PROMPT. The answer must consist of the records below, repeated exactly.
══ DATA SUPPLIED
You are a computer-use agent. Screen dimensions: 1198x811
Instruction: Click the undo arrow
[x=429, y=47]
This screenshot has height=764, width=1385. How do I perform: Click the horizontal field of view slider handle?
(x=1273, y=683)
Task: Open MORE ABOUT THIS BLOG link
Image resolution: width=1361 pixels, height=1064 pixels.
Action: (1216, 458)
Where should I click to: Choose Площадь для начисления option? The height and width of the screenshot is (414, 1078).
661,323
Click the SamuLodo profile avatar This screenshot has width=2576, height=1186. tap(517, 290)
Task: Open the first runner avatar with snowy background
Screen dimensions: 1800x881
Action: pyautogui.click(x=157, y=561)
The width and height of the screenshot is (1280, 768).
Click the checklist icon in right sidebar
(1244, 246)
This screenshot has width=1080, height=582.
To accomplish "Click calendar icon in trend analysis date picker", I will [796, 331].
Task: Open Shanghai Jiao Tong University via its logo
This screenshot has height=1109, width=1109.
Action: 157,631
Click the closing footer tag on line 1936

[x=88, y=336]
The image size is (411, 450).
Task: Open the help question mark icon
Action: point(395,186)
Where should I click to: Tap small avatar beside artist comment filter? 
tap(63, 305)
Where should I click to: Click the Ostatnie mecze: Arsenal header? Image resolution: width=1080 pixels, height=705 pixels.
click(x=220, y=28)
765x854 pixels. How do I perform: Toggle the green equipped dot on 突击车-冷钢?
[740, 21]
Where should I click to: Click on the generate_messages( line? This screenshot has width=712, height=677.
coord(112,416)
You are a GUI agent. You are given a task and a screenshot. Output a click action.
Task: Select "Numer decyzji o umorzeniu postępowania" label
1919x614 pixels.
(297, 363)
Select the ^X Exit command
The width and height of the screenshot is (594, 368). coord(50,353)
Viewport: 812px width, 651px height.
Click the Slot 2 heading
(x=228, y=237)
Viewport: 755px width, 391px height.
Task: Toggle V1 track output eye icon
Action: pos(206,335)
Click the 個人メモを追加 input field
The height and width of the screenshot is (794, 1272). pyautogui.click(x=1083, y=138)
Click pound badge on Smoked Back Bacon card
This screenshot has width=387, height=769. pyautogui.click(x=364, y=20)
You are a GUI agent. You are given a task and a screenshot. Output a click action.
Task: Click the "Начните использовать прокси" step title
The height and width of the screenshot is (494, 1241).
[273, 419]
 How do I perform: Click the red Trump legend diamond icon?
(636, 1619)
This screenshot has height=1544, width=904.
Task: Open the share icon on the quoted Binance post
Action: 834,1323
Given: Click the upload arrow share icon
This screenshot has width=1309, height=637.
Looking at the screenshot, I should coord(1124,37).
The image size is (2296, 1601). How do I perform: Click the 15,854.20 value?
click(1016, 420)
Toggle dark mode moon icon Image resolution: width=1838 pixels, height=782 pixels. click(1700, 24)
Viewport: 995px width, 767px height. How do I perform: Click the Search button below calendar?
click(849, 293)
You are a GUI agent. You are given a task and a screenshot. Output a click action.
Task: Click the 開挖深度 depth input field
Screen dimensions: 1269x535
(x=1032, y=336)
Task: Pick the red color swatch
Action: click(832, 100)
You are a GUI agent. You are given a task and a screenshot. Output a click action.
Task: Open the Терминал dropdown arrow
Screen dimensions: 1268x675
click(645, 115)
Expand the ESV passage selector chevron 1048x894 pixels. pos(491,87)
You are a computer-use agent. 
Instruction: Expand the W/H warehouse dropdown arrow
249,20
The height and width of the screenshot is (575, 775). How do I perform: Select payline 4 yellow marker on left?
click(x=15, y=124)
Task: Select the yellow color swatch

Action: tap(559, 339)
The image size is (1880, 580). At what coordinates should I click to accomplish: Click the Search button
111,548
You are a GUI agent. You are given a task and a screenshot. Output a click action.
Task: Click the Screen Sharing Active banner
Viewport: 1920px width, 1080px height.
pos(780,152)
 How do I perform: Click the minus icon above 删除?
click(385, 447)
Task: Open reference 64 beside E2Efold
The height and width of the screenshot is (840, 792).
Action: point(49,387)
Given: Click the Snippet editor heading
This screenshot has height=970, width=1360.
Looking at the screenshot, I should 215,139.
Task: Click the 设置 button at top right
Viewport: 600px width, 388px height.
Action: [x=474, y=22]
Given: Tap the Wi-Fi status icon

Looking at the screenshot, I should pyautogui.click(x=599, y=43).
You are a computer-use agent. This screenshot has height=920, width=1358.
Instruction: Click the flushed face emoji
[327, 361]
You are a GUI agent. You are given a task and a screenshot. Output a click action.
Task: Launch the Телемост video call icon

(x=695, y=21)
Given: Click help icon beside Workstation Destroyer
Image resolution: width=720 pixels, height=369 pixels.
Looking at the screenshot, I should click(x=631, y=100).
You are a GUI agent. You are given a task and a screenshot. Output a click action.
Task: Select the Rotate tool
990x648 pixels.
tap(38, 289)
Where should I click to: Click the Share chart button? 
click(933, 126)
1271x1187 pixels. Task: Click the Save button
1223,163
════
EXERCISE OUTPUT.
You are a computer-use agent. Screen dimensions: 1198x811
Instruction: Click the undo arrow
[x=429, y=47]
This screenshot has height=764, width=1385. How do I perform: Click the horizontal field of view slider handle?
(x=1273, y=683)
Task: Open MORE ABOUT THIS BLOG link
Image resolution: width=1361 pixels, height=1064 pixels.
Action: (1216, 458)
Where should I click to: Choose Площадь для начисления option? The height and width of the screenshot is (414, 1078).
661,323
Click the SamuLodo profile avatar This screenshot has width=2576, height=1186. tap(517, 290)
Task: Open the first runner avatar with snowy background
Screen dimensions: 1800x881
Action: pyautogui.click(x=157, y=561)
The width and height of the screenshot is (1280, 768).
Click the checklist icon in right sidebar
(1244, 246)
This screenshot has width=1080, height=582.
To accomplish "Click calendar icon in trend analysis date picker", I will [796, 331].
Task: Open Shanghai Jiao Tong University via its logo
This screenshot has height=1109, width=1109.
Action: 157,631
Click the closing footer tag on line 1936

[x=88, y=336]
The image size is (411, 450).
Task: Open the help question mark icon
Action: point(395,186)
Where should I click to: Tap small avatar beside artist comment filter? 
tap(63, 305)
Where should I click to: Click the Ostatnie mecze: Arsenal header? Image resolution: width=1080 pixels, height=705 pixels.
click(x=220, y=28)
765x854 pixels. How do I perform: Toggle the green equipped dot on 突击车-冷钢?
[740, 21]
Where should I click to: Click on the generate_messages( line? This screenshot has width=712, height=677.
coord(112,416)
You are a GUI agent. You are given a task and a screenshot. Output a click action.
Task: Select "Numer decyzji o umorzeniu postępowania" label
1919x614 pixels.
(297, 363)
Select the ^X Exit command
The width and height of the screenshot is (594, 368). coord(50,353)
Viewport: 812px width, 651px height.
Click the Slot 2 heading
(x=228, y=237)
Viewport: 755px width, 391px height.
Task: Toggle V1 track output eye icon
Action: pos(206,335)
Click the 個人メモを追加 input field
The height and width of the screenshot is (794, 1272). pyautogui.click(x=1083, y=138)
Click pound badge on Smoked Back Bacon card
This screenshot has width=387, height=769. pyautogui.click(x=364, y=20)
You are a GUI agent. You are given a task and a screenshot. Output a click action.
Task: Click the "Начните использовать прокси" step title
The height and width of the screenshot is (494, 1241).
[273, 419]
 How do I perform: Click the red Trump legend diamond icon?
(636, 1619)
This screenshot has height=1544, width=904.
Task: Open the share icon on the quoted Binance post
Action: 834,1323
Given: Click the upload arrow share icon
This screenshot has width=1309, height=637.
Looking at the screenshot, I should coord(1124,37).
The image size is (2296, 1601). How do I perform: Click the 15,854.20 value?
click(1016, 420)
Toggle dark mode moon icon Image resolution: width=1838 pixels, height=782 pixels. click(1700, 24)
Viewport: 995px width, 767px height. How do I perform: Click the Search button below calendar?
click(849, 293)
You are a GUI agent. You are given a task and a screenshot. Output a click action.
Task: Click the 開挖深度 depth input field
Screen dimensions: 1269x535
(x=1032, y=336)
Task: Pick the red color swatch
Action: click(832, 100)
You are a GUI agent. You are given a task and a screenshot. Output a click action.
Task: Open the Терминал dropdown arrow
Screen dimensions: 1268x675
click(645, 115)
Expand the ESV passage selector chevron 1048x894 pixels. pos(491,87)
You are a computer-use agent. 
Instruction: Expand the W/H warehouse dropdown arrow
249,20
The height and width of the screenshot is (575, 775). How do I perform: Select payline 4 yellow marker on left?
click(x=15, y=124)
Task: Select the yellow color swatch

Action: tap(559, 339)
The image size is (1880, 580). At what coordinates should I click to accomplish: Click the Search button
111,548
You are a GUI agent. You are given a task and a screenshot. Output a click action.
Task: Click the Screen Sharing Active banner
Viewport: 1920px width, 1080px height.
pos(780,152)
 How do I perform: Click the minus icon above 删除?
click(385, 447)
Task: Open reference 64 beside E2Efold
The height and width of the screenshot is (840, 792).
Action: point(49,387)
Given: Click the Snippet editor heading
This screenshot has height=970, width=1360.
Looking at the screenshot, I should 215,139.
Task: Click the 设置 button at top right
Viewport: 600px width, 388px height.
Action: [x=474, y=22]
Given: Tap the Wi-Fi status icon

Looking at the screenshot, I should pyautogui.click(x=599, y=43).
You are a computer-use agent. This screenshot has height=920, width=1358.
Instruction: Click the flushed face emoji
[327, 361]
You are a GUI agent. You are given a task and a screenshot. Output a click action.
Task: Launch the Телемост video call icon

(x=695, y=21)
Given: Click help icon beside Workstation Destroyer
Image resolution: width=720 pixels, height=369 pixels.
Looking at the screenshot, I should click(x=631, y=100).
You are a GUI agent. You are given a task and a screenshot. Output a click action.
Task: Select the Rotate tool
990x648 pixels.
tap(38, 289)
Where should I click to: Click the Share chart button? 
click(933, 126)
1271x1187 pixels. Task: Click the Save button
1223,163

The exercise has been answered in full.